ASSIGNED TASK ▸ Tell how many lines of the data below have the string "resolution" in them. Say nothing more.

TASK INPUTS ▸
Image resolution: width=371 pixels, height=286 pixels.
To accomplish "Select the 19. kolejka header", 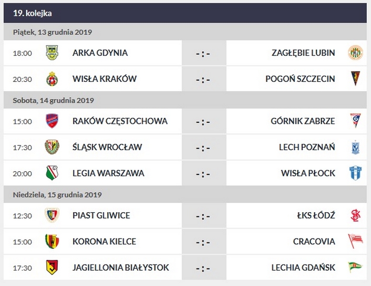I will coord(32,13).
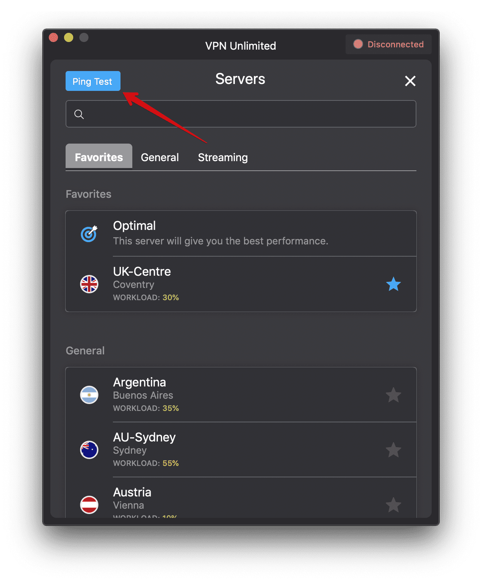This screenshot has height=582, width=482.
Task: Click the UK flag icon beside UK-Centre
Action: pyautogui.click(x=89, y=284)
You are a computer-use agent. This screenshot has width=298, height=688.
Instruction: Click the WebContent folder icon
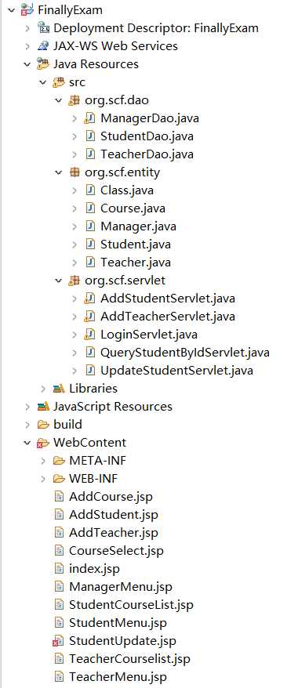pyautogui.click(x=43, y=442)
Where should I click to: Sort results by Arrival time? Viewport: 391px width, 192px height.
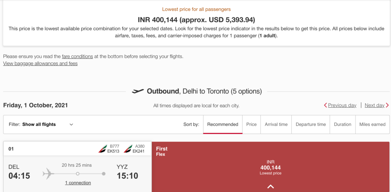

==

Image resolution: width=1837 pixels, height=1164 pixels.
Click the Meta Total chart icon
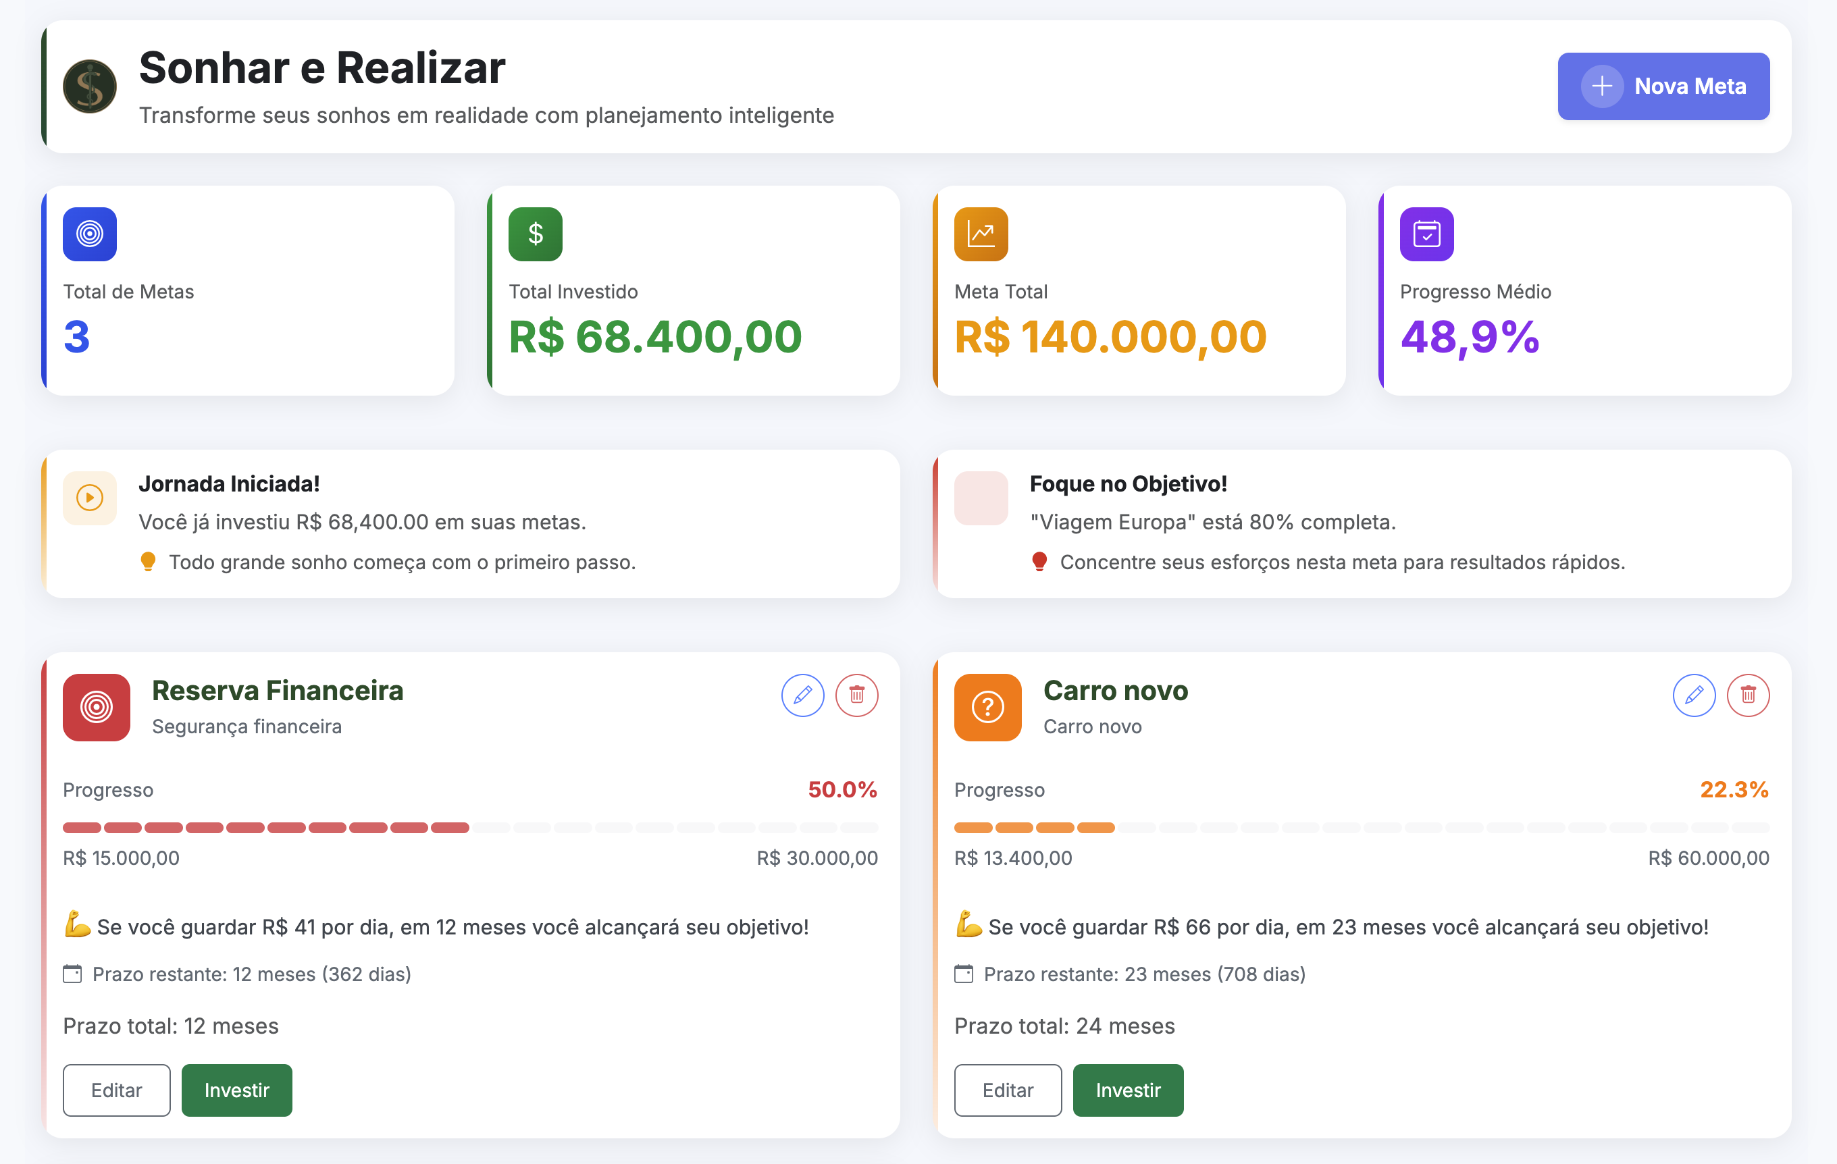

EXERCISE OUTPUT ▸ 2